● WORK TASK
Once the line holding "Task: Open the Province dropdown" appears, repeat it and each line after it to the end of the data, exactly and with nothing else; pictures stay out.
== Segment start ==
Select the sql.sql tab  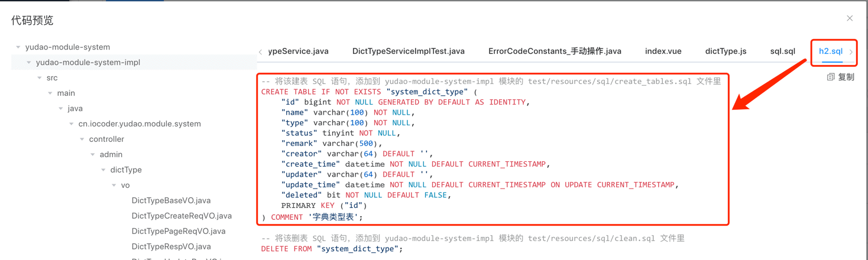[782, 51]
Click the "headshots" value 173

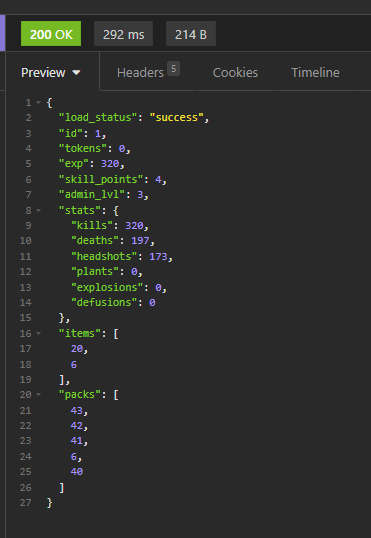[x=158, y=256]
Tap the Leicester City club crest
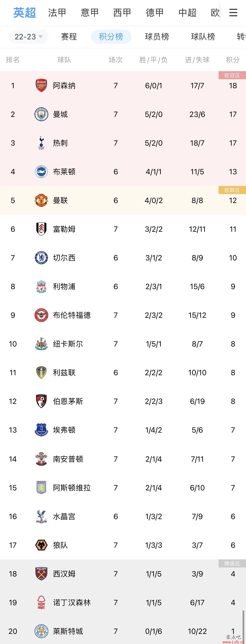 (x=41, y=631)
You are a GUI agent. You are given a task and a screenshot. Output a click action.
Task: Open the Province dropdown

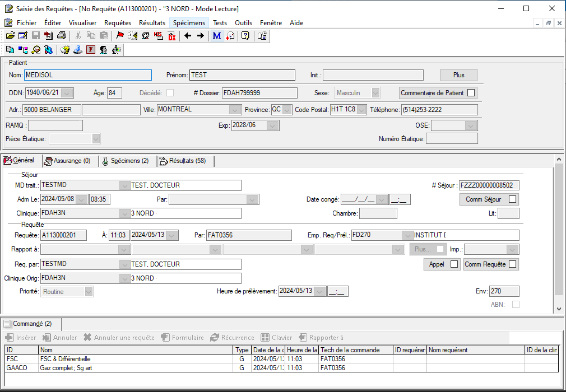287,110
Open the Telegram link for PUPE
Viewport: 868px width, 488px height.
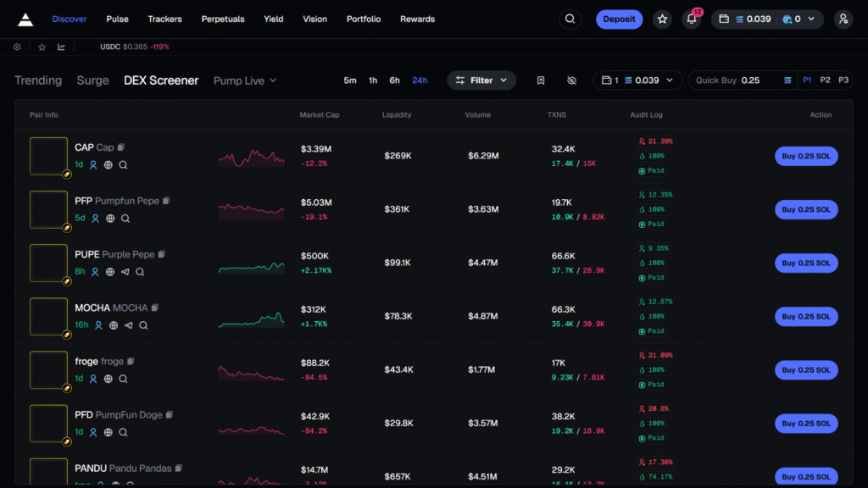coord(125,272)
== Segment end ==
● RESPONSE BELOW
Task: Open the Province dropdown

287,110
Open the Telegram link for PUPE
Viewport: 868px width, 488px height.
coord(125,272)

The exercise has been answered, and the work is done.